A – LEPI sans les cheveux blancs ?
15 mar, 2010 | Par lautrefrat | Rubrique : No commentsDepuis sa destitution de la tête de l’organe politique chargé de veiller aux destinées de la liste informatisée, le poulain de maman est dit plutôt avoir démissionné. Problème de lexique ou de compréhension ? En réalité, il semble que beaucoup n’ont pas bien compris ce que vaut cette démission. Il s’agit de la démission de l’organe par celui-là qui s’employait à donner de lui-même pour que les élections soient désormais accomplies sur la base d’un instrument fiable. Donc c’est pour l’instant la panique totale au sein des institutions internationales, dont le PNUD surtout, qui pensent déjà à un probable blocage car on voit mal qui sera le remplaçant du célèbre démissionnaire. Etant le digne représentant d’un pilier des « Unionistes Nationalistes », il sera tout simplement impossible que ceux-ci acceptent de faire échec au dur combat que se réserve de mener Maman contre le Calife. On prévoit des lendemains assez difficiles pour le reste du processus, quand bien même l’autre bloc d’opposants a pu se tirer d’affaires en se repositionnant comme la force charnière entre le G des anciens et le clan hétéroclite qui entoure le Calife. De l’avis de personnes proches du courant politique ayant hérité de la tête de l’organe purement politique, il convient de souligner que cette force politique avait commencé par s’inquiéter sur son sort avec l’envergure que prenait les Unionistes. Les « jeunes » estimant être remerciés en monnaie de singe après avoir mené une redoutable guérilla qui a fini par fragiliser le Calife.

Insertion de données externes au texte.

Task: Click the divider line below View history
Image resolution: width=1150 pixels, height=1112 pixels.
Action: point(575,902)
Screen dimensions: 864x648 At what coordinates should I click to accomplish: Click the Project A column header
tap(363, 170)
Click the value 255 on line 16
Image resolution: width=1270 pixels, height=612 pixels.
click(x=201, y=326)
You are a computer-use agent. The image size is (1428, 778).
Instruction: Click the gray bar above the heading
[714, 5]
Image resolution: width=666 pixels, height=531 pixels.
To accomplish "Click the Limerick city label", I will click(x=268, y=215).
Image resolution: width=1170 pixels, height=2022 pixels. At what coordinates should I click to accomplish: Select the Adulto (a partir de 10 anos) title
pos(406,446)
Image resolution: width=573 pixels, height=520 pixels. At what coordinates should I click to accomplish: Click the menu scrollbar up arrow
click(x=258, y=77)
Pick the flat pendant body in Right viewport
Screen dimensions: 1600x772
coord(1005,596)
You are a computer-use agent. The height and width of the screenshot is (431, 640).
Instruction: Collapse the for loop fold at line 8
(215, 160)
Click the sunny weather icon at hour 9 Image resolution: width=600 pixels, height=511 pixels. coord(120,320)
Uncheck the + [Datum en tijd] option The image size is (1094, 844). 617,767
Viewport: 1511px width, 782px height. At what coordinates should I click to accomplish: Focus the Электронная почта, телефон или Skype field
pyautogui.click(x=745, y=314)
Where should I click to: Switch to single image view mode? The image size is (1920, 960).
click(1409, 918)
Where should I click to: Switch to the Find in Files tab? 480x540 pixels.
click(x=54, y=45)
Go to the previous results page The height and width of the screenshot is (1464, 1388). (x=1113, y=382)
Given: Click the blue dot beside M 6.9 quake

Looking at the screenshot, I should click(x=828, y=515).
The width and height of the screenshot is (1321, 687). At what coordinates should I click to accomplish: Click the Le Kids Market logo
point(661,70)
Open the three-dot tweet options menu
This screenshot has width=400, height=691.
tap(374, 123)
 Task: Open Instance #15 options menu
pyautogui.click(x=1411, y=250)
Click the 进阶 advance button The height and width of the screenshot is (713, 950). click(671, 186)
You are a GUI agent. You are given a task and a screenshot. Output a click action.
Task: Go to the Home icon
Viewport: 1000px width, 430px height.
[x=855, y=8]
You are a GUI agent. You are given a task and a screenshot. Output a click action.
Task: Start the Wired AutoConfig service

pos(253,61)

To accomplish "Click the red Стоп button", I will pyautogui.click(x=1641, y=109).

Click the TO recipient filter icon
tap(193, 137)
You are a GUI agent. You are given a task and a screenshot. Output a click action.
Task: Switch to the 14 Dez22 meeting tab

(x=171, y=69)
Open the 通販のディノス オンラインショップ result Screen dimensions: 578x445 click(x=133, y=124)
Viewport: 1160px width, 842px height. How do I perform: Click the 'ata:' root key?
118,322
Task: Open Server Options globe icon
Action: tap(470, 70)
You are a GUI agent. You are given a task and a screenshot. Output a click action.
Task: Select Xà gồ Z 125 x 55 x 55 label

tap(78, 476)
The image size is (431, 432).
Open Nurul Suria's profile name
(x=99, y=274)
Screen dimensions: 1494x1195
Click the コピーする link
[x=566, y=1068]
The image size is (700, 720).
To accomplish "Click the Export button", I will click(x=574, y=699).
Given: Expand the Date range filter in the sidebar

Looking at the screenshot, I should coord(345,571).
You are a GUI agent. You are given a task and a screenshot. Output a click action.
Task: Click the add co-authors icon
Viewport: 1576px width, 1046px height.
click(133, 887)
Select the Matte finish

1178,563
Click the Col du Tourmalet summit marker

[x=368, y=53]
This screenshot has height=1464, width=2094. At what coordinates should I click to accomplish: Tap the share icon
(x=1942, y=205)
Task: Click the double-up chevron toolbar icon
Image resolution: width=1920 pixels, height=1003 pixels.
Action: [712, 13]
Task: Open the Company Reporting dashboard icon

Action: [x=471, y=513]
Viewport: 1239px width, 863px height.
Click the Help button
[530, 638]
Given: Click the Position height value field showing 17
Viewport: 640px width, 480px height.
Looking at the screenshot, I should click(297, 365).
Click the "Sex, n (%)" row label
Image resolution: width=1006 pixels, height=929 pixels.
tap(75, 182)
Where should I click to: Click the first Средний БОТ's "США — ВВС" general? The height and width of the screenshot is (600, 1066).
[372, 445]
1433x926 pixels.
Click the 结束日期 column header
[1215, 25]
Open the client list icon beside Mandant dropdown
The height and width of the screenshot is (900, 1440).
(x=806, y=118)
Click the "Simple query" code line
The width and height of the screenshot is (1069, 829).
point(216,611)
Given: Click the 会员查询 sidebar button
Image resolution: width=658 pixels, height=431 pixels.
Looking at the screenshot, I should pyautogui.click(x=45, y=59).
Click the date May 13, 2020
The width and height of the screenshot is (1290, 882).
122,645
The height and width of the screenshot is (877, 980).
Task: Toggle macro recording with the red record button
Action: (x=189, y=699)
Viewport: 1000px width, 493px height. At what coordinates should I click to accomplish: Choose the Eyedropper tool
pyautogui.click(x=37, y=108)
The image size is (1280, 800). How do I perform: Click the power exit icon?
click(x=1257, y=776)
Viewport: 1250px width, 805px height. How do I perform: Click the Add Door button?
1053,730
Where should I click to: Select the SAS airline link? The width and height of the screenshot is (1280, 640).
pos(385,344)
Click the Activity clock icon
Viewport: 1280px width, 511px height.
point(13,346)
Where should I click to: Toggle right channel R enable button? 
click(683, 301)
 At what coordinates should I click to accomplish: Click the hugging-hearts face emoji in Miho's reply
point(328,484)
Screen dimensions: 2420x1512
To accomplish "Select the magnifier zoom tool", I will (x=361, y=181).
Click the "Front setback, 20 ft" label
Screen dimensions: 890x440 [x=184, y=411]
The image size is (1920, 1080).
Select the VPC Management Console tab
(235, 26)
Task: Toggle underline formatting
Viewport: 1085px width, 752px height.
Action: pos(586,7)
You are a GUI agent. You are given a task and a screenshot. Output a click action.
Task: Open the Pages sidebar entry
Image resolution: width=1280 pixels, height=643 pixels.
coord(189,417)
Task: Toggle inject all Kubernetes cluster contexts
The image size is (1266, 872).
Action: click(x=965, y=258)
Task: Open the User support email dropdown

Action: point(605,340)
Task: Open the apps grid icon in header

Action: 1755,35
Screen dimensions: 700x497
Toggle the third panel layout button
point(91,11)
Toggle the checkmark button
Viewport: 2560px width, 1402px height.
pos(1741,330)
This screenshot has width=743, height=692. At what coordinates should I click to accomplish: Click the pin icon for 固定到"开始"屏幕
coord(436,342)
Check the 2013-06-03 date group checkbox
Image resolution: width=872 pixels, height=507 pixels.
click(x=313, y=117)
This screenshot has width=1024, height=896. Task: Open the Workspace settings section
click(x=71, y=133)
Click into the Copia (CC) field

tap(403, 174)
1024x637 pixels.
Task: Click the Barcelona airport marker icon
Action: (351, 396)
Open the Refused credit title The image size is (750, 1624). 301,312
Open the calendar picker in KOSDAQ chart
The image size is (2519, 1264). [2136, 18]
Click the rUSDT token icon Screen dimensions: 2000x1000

Il est vrai qu’il y a deux ans environ, il était effectivement de se déclarer opposant au Calife, tellement ses agissements paraissaient combler les diverses attentes des acteurs sociaux. Mais il a fallu le courage de ces jeunes parlementaires pour affaiblir considérablement le patron qui a d’ailleurs fini par s’allier les services temporaires d’un des plus infréquentables de ce groupe. Aujourd’hui, ces jeunes ont fini par se repositionner afin que l’on puisse compter avec eux. Malheureusement, ce groupe semble souffrir actuellement d’un clivage régionaliste car l’un des ténors du 13 est en antagonisme avec son questeur. En somme, le départ de la « tête de sagesse » ne résout rien ndu tout, bien au contraire.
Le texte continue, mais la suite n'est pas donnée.